CELLE. Seit Mai wird der Wilhelm-Heinichen-Ring saniert. Bis zum heutigen Tage wurden mit Rücksicht auf den Verkehrsfluss lediglich die äußeren Fahrspuren wechselseitig gesperrt, so dass zum Teil bis zu zwei Fahrspuren je Fahrtrichtung befahrbar geblieben sind. Ab sofort wird dies nur noch bedingt möglich sein, da es heute zu einem Beinahe-Unfall gekommen ist, wie die Stadtverwaltung mitteilt:

„Autofahrer halten sich generell nicht an die Geschwindigkeitsbegrenzung von 30 km/h. In der Regel werden dort 50 bis 70 km/h gefahren und dabei auch noch überholt. Daher musste in Abstimmung mit der Polizei die Notbremse gezogen werden. Folglich gibt es im direkten Baustellenbereich nur noch eine Fahrspur. Arbeitsschutz und somit Menschenleben gehen vor“, heißt es aus dem Neuen Rathaus.

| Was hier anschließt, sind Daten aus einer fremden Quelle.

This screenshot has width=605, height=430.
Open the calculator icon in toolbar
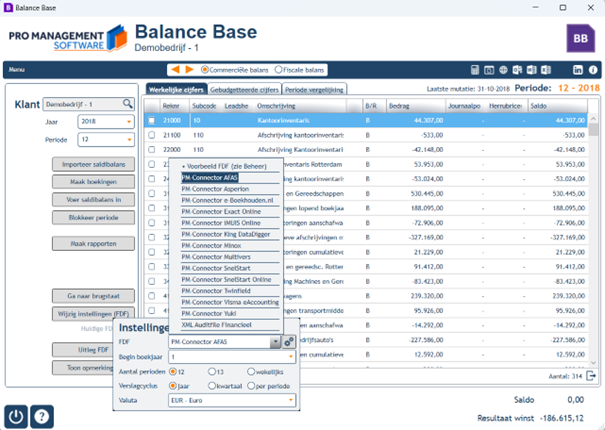tap(475, 70)
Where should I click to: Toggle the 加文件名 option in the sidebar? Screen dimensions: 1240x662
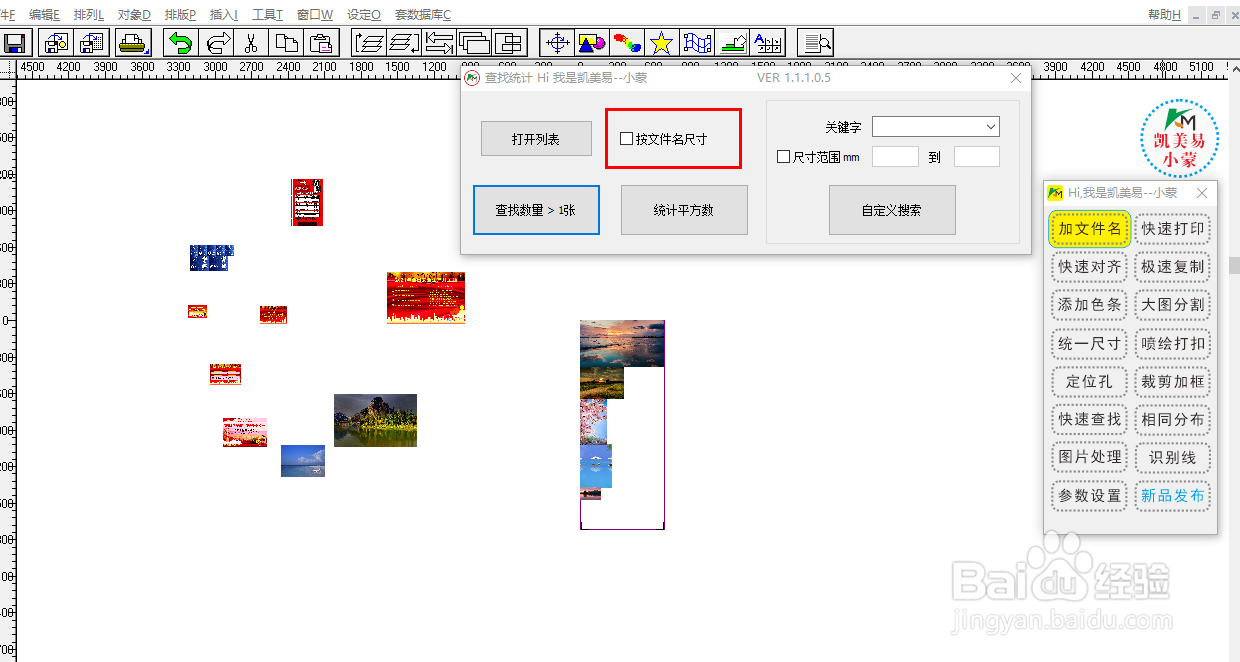(x=1089, y=229)
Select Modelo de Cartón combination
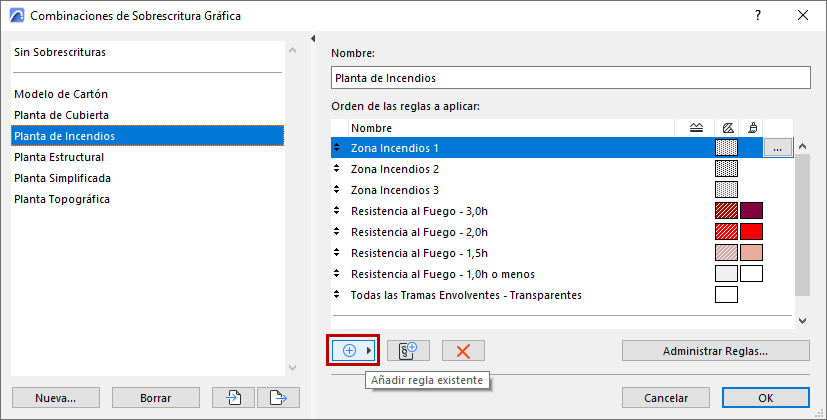 (61, 94)
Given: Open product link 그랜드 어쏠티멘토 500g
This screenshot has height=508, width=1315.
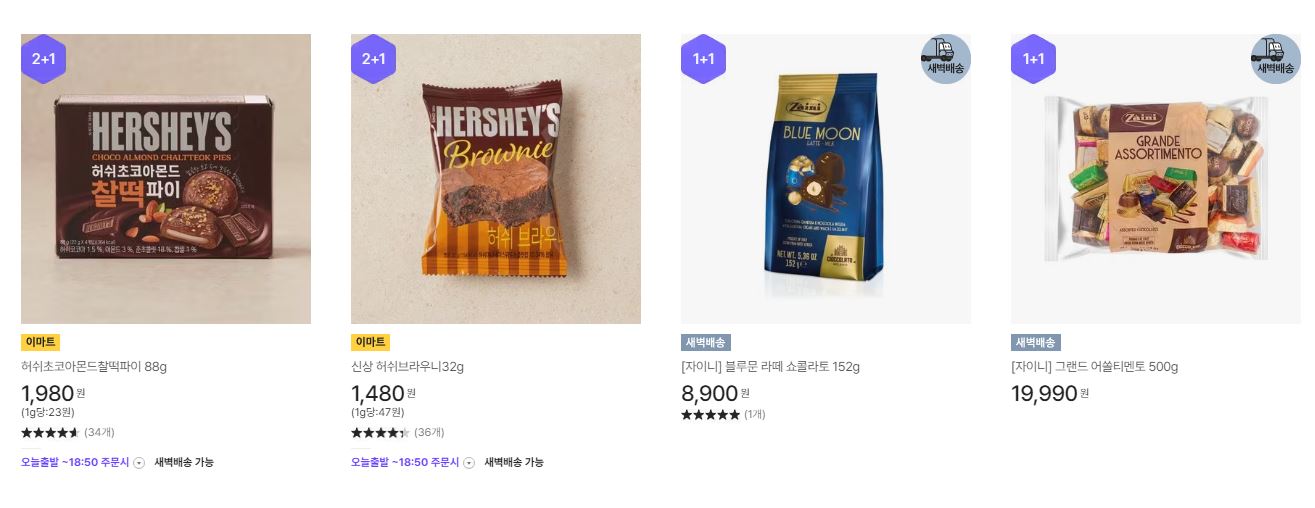Looking at the screenshot, I should pyautogui.click(x=1095, y=367).
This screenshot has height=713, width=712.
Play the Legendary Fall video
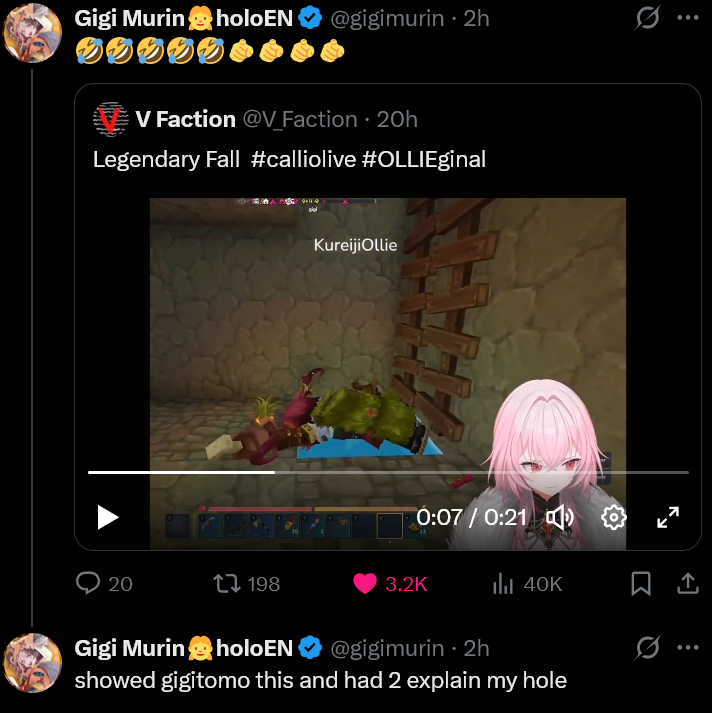108,517
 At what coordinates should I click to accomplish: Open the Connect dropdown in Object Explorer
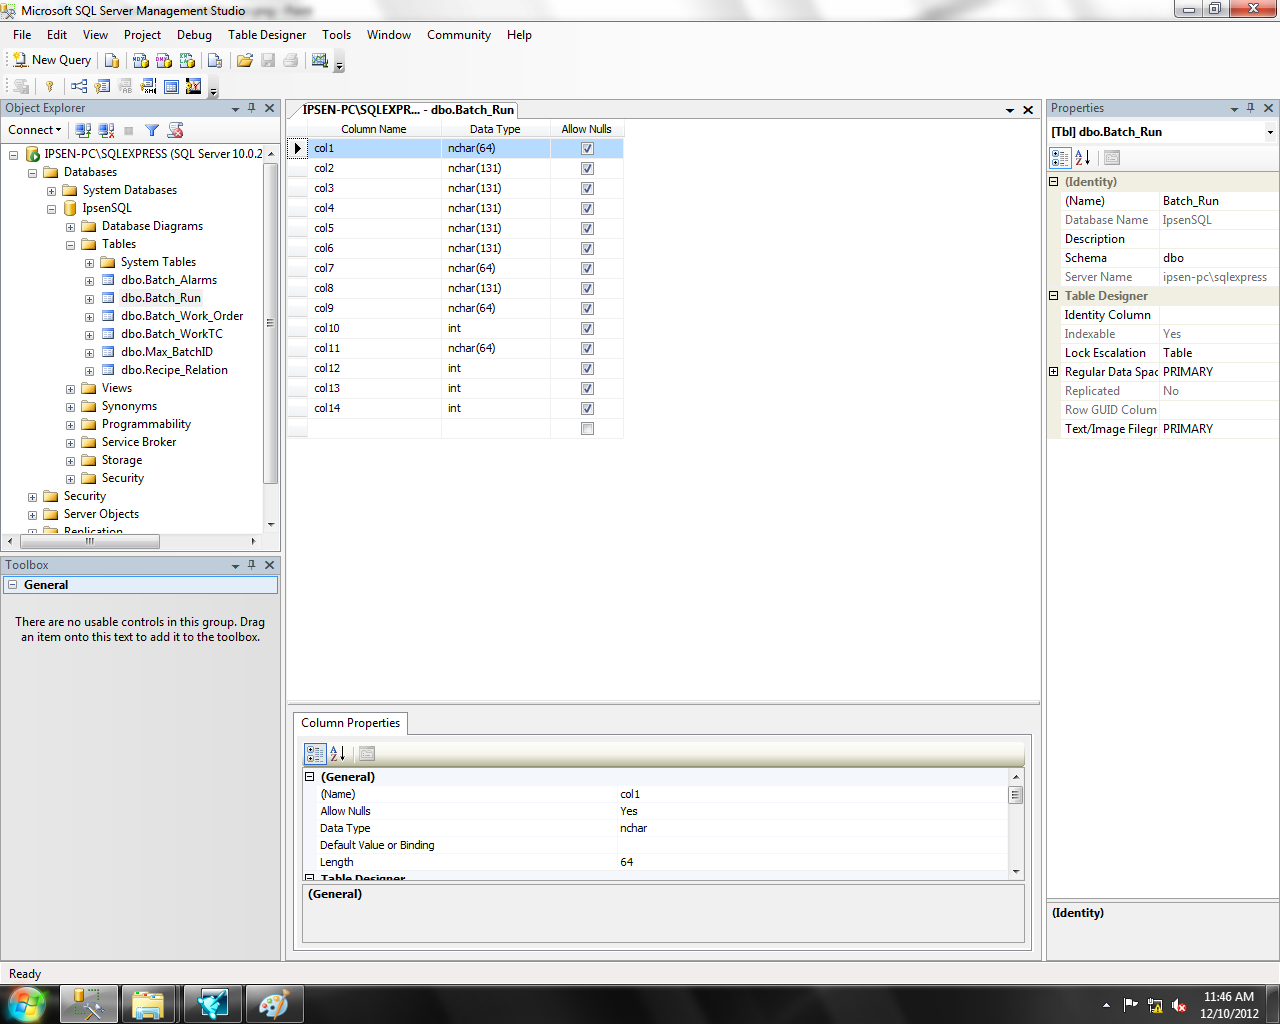(35, 130)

Ab dem 27. Juni steht dann im Zuge der Fräs- und Asphaltarbeiten ohnehin nur noch eine Fahrspur je Fahrtrichtung  zur Verfügung.  Mit Behinderungen ist zu rechnen. Soweit es die Witterungsverhältnisse zulassen, werden die Sanierungsarbeiten am 30. Juni abgeschlossen sein.